As of the 1991 Bangladesh census, Fulbari has a population of 129,435. Males constitute 51.51% of the population, and females 48.49%. This Upazila's population over age of eighteen is 67,837. Fulbari has an average literacy rate of 31.7% (7+ years); the national average is 32.4% literate.
Fulbari Upazila (dinajpur district) with an area of 229.55 km^{2}, is bounded by Parbatipur and Chirirbandar upazilas on the north, Birampur upazila on the south, Nawabganj (Dinajpur) and Birampur upazilas on the east, West Bengal of India on the west. Little Jamuna is the main river.

Fulbari (Town) consists of 9 wards and 11 mahallas. The area of the town is 16.03 km^{2}; population 28557; male 51.05%, female 48.95%. The density of population is 1781 per km^{2}. The literacy rate among the town people is 55.1%.

==Economy==

Fulbari is an important business centre. Its importance grew significantly with the development of the Barapukuria coal mine and the Madhyapara hardrock mine, both located within a few kilometres from the town.

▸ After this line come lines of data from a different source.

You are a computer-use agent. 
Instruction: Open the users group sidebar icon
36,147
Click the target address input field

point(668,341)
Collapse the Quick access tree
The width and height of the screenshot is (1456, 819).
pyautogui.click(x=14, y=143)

The government was working in 2006 with Asia Energy (now Global Coal Resources PLc - GCR) on a plan to develop an open-pit mine in Fulbari, Dinajpur. Opponents have protested the plans because of adverse environmental and social effects. An estimated 120,000 people may be displaced, including indigenous groups. Protesters have said such a mine would endanger an important food-producing region, as well as the quality of the water supply depended on by tens of thousands of people. There were major protests in Bangladesh in 2006, and the government closed the mine. As talks began again on the project, protesters conducted a week-long march from Fulbari to Dhaka in October 2010. In December 2010, an alliance of groups protested in London at a meeting of GCR company officials and stockholders.

==Administration==
Phulbari Thana was formed in 1857 and it was turned into an upazila in 1984.

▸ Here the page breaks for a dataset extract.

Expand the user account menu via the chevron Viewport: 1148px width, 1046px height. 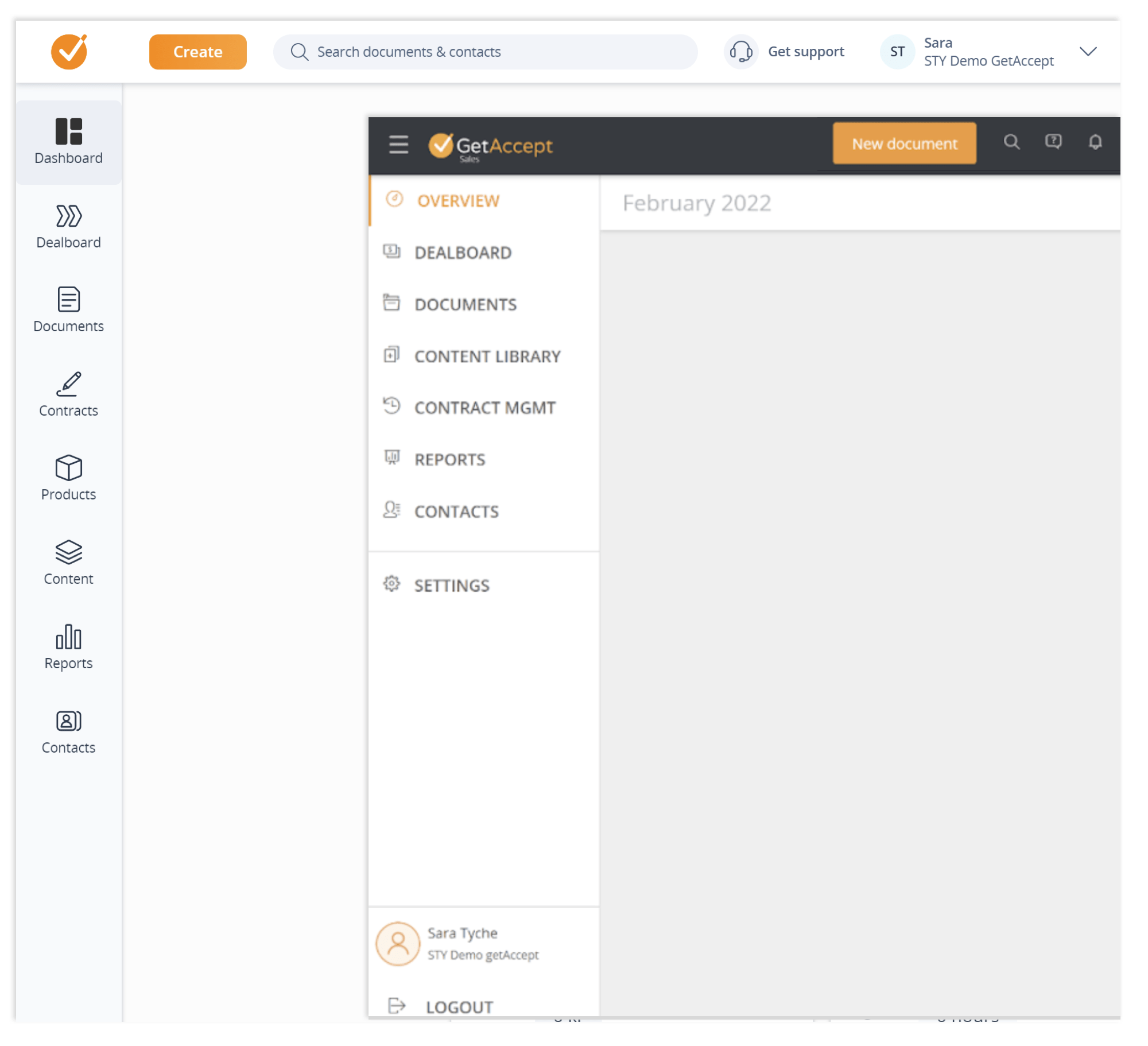[x=1088, y=52]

The Upazila is divided into Fulbari Municipality and seven union parishads: Aladipur, Aloary, Bethdighi, Daulatpur, Kazihal, Khairbari, and Shibnagor. The union parishads are subdivided into 158 mauzas and 152 villages.

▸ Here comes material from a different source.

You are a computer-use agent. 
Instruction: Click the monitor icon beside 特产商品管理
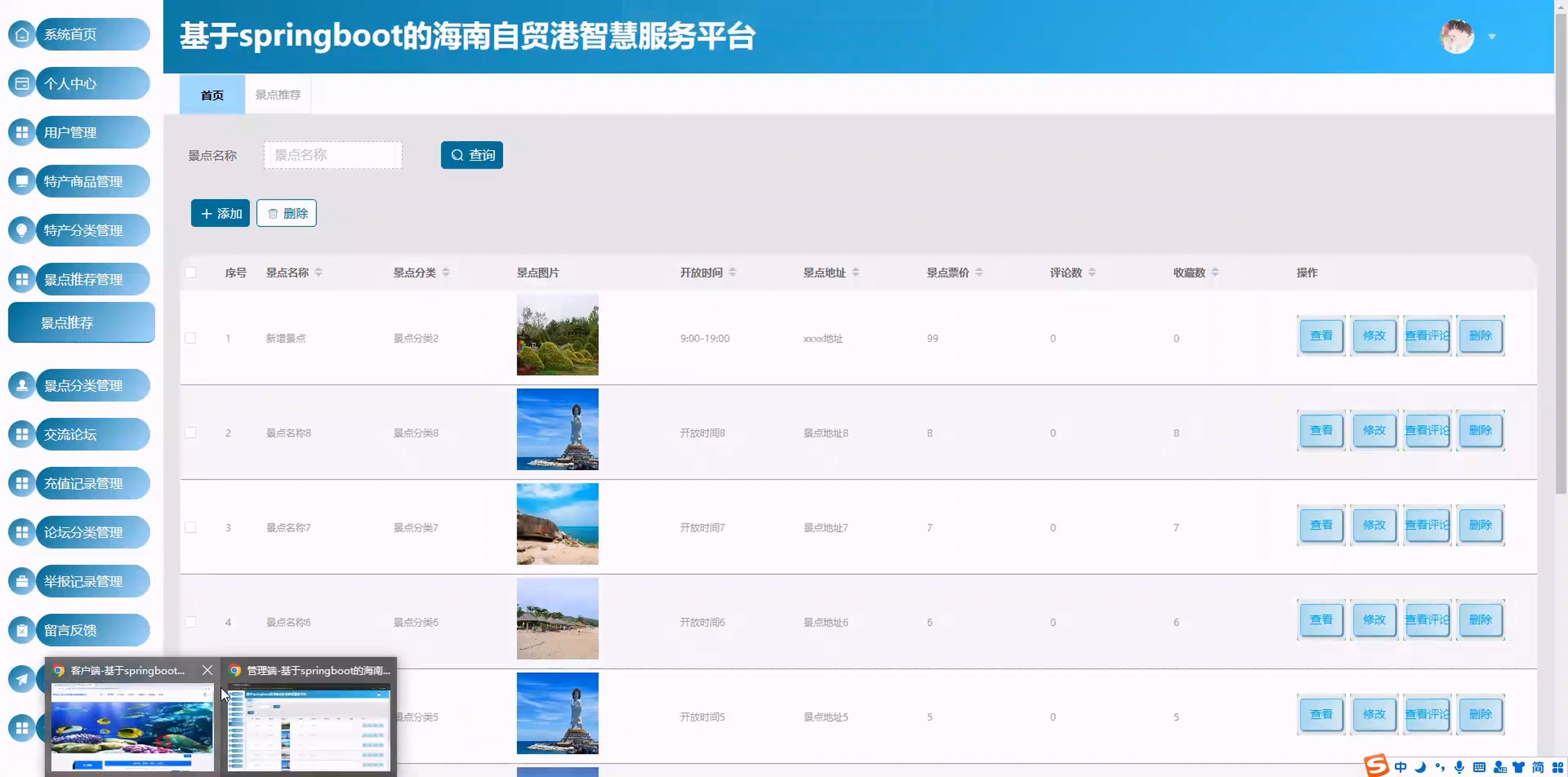tap(22, 181)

Fulbari Municipality is subdivided into 9 wards and 14 mahallas.

==Notable people==
- Rupnarayan Roy, Communist member of the Bengal Legislative Assembly, was murdered at his home in Fulbaria.
- Mansur Ali Sarkar, member of parliament and deputy minister for education, lived in Fulbari.
- Mainus Sultan, Bangla Academy Literary Award-winning travel author, was born in Fulbari village in 1956.
- Mustafizur Rahman Fizar, Current Member of Parliament. Formerly, Minister of Primary and Mass Education, State Minister for Land, and State Minister for Environment and Forestry of Government of Bangladesh.

==Archaeology==
Swadhin Sen identified 15 early medieval (6th/7th century or later) archaeological sites in Fulbari upazila: Purba Bajitpur, Saraswatipur, Srikrisnapur, Pukuri, Narayan Madhab, Jujhapura Sahara, Jayanti, Chintamon-Rahmatpur, Amra, Barai Chhay Pukur, Choukiapara, Jharkathipara, Chourait, Basudevpur Garh (with associated outlying sites), and Garh Govinda/Fulbari Garh. All 15 sites are located on fluvial terrace, as opposed to floodplain. By far the largest of these sites is Pukuri, with an area of 476.6 hectares; it is even larger than Mahasthangarh and may represent a semi-urban settlement. It was located on the east bank of the now-dry Gukshi Khari river, also called the Kalidaha Sagar. The neighbouring site of Amra is just to the west of Pukuri, on the other side of this channel, and was probably a minor settlement. The site of Narayan Madhab is just south of Pukuri and has structural remains. Also on the east bank of the old Gukshi Khari were the sites of Choukiapara (the second-largest site, at 237.1 hectares) and Jujhapur Sahara. The site of Srikrisnapur is located in a concave depression that is prone to regular annual flooding, and it consists of three structural mounds, probably representing temples or other religious buildings, that "possibly looked like small islands during the flooding period".